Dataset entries
━━━━━━━━━━

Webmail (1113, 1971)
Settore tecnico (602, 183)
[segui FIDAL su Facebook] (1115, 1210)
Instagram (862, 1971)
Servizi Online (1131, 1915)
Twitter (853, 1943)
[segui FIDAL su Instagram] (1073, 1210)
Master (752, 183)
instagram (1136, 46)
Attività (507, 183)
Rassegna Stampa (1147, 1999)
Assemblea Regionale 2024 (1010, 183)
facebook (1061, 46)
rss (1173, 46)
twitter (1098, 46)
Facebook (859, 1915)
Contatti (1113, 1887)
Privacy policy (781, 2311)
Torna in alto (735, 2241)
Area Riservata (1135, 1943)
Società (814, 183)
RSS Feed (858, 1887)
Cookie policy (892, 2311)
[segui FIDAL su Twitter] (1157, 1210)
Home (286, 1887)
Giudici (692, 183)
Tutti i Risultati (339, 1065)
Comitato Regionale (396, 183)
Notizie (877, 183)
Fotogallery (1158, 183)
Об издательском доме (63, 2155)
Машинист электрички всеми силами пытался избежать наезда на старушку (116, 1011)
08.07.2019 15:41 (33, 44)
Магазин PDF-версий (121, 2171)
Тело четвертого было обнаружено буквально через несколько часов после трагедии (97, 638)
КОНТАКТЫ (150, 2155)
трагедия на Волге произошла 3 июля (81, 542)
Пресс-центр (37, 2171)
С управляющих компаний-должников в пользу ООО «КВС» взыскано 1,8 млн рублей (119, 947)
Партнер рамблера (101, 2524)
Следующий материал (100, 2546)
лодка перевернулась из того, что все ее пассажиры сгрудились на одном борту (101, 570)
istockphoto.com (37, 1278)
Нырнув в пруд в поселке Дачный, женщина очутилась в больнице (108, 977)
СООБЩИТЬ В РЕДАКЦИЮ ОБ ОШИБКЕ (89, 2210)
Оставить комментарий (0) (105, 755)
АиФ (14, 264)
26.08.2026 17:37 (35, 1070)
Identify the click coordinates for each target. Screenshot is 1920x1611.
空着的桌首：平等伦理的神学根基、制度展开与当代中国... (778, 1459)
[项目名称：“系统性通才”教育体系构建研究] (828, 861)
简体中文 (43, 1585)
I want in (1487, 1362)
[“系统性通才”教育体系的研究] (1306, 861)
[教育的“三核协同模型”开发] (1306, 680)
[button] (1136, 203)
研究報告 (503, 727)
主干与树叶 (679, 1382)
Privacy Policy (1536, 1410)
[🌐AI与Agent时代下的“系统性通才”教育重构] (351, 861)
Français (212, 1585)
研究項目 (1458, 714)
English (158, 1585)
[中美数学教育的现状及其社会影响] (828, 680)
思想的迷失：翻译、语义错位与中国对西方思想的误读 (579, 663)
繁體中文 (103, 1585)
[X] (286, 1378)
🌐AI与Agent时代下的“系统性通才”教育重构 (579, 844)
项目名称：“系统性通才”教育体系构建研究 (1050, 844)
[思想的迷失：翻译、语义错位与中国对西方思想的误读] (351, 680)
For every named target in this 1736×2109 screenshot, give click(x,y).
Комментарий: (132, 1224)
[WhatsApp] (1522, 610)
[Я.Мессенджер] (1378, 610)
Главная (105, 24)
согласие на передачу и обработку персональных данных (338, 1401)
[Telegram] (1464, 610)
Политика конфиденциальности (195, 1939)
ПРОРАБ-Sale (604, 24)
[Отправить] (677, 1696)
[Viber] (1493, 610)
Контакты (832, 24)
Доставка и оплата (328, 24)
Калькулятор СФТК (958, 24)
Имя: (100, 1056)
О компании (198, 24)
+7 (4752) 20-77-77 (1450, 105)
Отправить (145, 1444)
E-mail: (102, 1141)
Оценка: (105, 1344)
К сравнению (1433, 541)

━━━━━━━━━━

_TASK TO COMPLETE_
Give again exactly, and only, the lines above starting at the one with "Instagram (862, 1971)" and ending at the one with "简体中文 (43, 1585)".

_EXERCISE ANSWER_
Instagram (862, 1971)
Servizi Online (1131, 1915)
Twitter (853, 1943)
[segui FIDAL su Instagram] (1073, 1210)
Master (752, 183)
instagram (1136, 46)
Attività (507, 183)
Rassegna Stampa (1147, 1999)
Assemblea Regionale 2024 (1010, 183)
facebook (1061, 46)
rss (1173, 46)
twitter (1098, 46)
Facebook (859, 1915)
Contatti (1113, 1887)
Privacy policy (781, 2311)
Torna in alto (735, 2241)
Area Riservata (1135, 1943)
Società (814, 183)
RSS Feed (858, 1887)
Cookie policy (892, 2311)
[segui FIDAL su Twitter] (1157, 1210)
Home (286, 1887)
Giudici (692, 183)
Tutti i Risultati (339, 1065)
Comitato Regionale (396, 183)
Notizie (877, 183)
Fotogallery (1158, 183)
Об издательском доме (63, 2155)
Машинист электрички всеми силами пытался избежать наезда на старушку (116, 1011)
08.07.2019 15:41 (33, 44)
Магазин PDF-версий (121, 2171)
Тело четвертого было обнаружено буквально через несколько часов после трагедии (97, 638)
КОНТАКТЫ (150, 2155)
трагедия на Волге произошла 3 июля (81, 542)
Пресс-центр (37, 2171)
С управляющих компаний-должников в пользу ООО «КВС» взыскано 1,8 млн рублей (119, 947)
Партнер рамблера (101, 2524)
Следующий материал (100, 2546)
лодка перевернулась из того, что все ее пассажиры сгрудились на одном борту (101, 570)
istockphoto.com (37, 1278)
Нырнув в пруд в поселке Дачный, женщина очутилась в больнице (108, 977)
СООБЩИТЬ В РЕДАКЦИЮ ОБ ОШИБКЕ (89, 2210)
Оставить комментарий (0) (105, 755)
АиФ (14, 264)
26.08.2026 17:37 (35, 1070)
Identify the click coordinates for each target. Screenshot is 1920x1611.
空着的桌首：平等伦理的神学根基、制度展开与当代中国... (778, 1459)
[项目名称：“系统性通才”教育体系构建研究] (828, 861)
简体中文 (43, 1585)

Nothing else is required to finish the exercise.